Wednesday, April 4, 2018


PHENOMENALITY: *marvelous*
FRYEAN MYTHOS: *adventure*
CAMPBELLIAN FUNCTION: *cosmological, sociological*

Once I'd settled in to the idea that the UNDERWORLD franchise wasn't going to explore any of the deeper symbolic potential of its base idea-- that of an ongoing war between vampires and werewolves, carried on under the noses of humankind-- I could enjoy it as a series of high-octane kick-ass action pictures.

In retrospect, the first film is more set-up than kick-ass. The 2003 film introduces viewers to the main character of Selene (Kate Beckinsale), a warrior on the side of the vampires. Like many of her kind she's existed as an unaging immortal for centuries, though she never displays any of the inhuman physical characteristics of the oldest vamps. Selene is a "death dealer," meaning that she hunts down enemy Lycans, intelligent werewolves who can fight her either with weapons akin to her own-- swords and firearms-- or they can transform into big furry beast-men possessed of the same super-strength Selene has.

Human beings have no idea that the war or its soldiers even exist, but one human, Michael Corwin, gets drawn into the conflict when he's bitten by a Lycan. Selene takes time out of her Lycan-killing obsession and succors the innocent man, eventually falling in love with him. Michael also turns out to be a unique type of human, for despite his humanity, he's a descendant of "Corvinus," the original progenitor of both the vampire and werewolf races. Because of his unique genetic structure, Michael doesn't just become another Lycan, as most victims would, but rather a strange vampire-werewolf hybrid. Selene believes that a hybrid can bring an end to the division between the enemy factions, but there are a lot of people on both sides who want Michael for their own purposes.

Despite a good number of sword and gun battles, none of them are exceptional, and at some times they seem to simply be filling up time as Selene and Michael get harried from pillar to post. Selene is betrayed by one of her vamp superiors, but there's no great drama in this development, because most of the other characters are sadly under-developed. Lycan villains and vamp villains prove almost indistinguishable.
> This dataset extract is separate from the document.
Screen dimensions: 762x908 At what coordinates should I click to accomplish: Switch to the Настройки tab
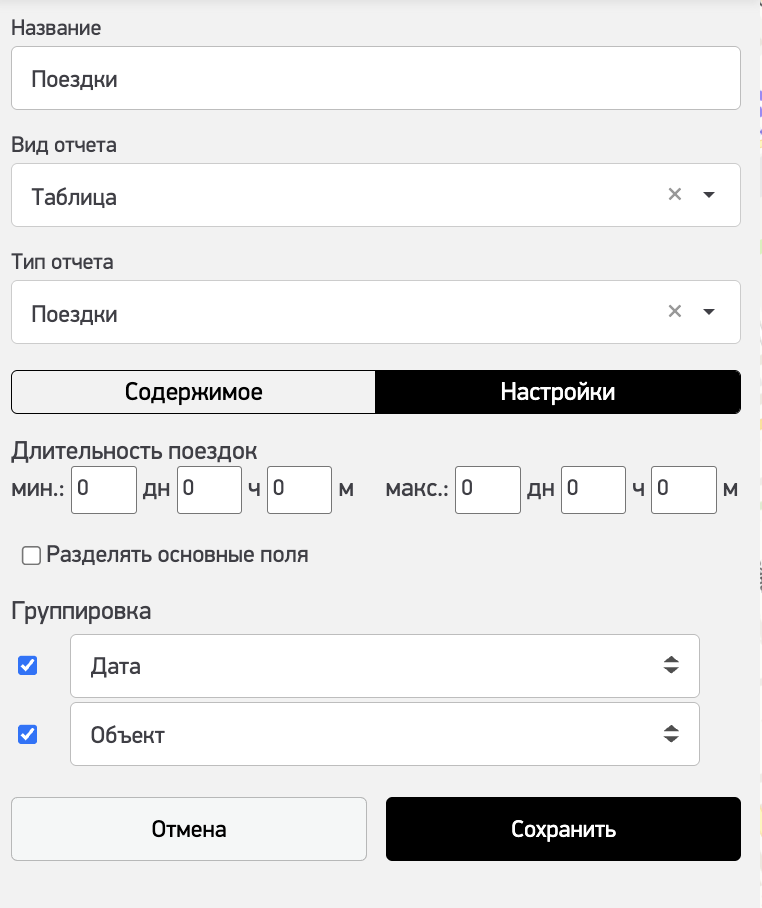tap(558, 392)
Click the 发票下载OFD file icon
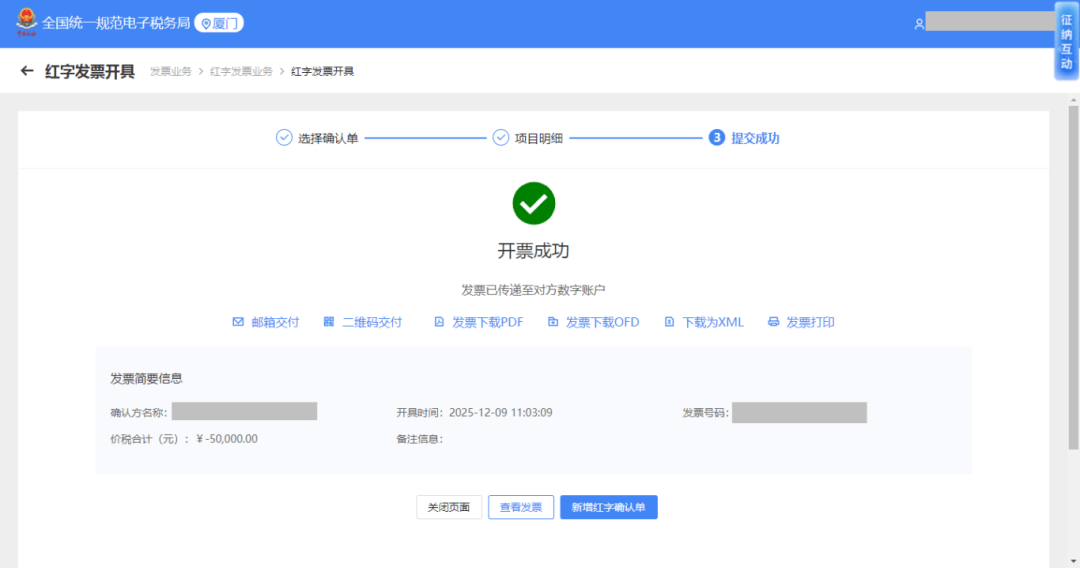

UNDERWORLD EVOLUTION doesn't improve on the dramatic elements, but the script-- again by Danny McBride and director Len Wiseman-- does expand on the mythos of the monsters. It's revealed that Corvinus, fifth-century forefather of both monster-races, was the only person to survive a plague that killed all of his people, and that he did so because of the unique genetic makeup. He gives rise to two brothers, Markus and William, who are respectively the fathers of the vampire and werewolf races. There's some odd folklore thrown in about Markus being bitten by a bat and William by a wolf, but presumably this was not meant to be taken seriously, as the viral plague is the source of the monstrous mutations.

The term "evolution" signifies not only how the two races evolved in the past, but also the potential of Michael's genes to modify the power structure-- a potential explored in future films when Michael and Selene breed a hybrid child together. But the main thrust of the narrative is to oppose young to old, as the young lovers take on the still extant brothers William and Michael Corvinus.

Though the drama remains shallow, the filmmakers evidently got a lot more money behind EVOLUTION, for there's huge improvement in FX and stuntwork. For instance, Beckinsale, who largely employed only weapons earlier, does a fair amount of hand-to-hand combat, which only enhances the appeal of her leather-catsuited figure. Again, she's the main focus of the story-- perhaps not surprising, since she and director Wiseman were married during both films. EVOLUTION thus became the high-water mark for kick-ass "monster mash" films-- limited though that subgenre might be.